▶ Task requirements
Output the full listing again without altering anything.

▶ Dataset records

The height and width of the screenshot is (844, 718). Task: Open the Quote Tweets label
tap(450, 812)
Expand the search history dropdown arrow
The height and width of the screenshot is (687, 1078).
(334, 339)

▶ Solved exercise
The height and width of the screenshot is (844, 718). Task: Open the Quote Tweets label
tap(450, 812)
Expand the search history dropdown arrow
The height and width of the screenshot is (687, 1078).
(334, 339)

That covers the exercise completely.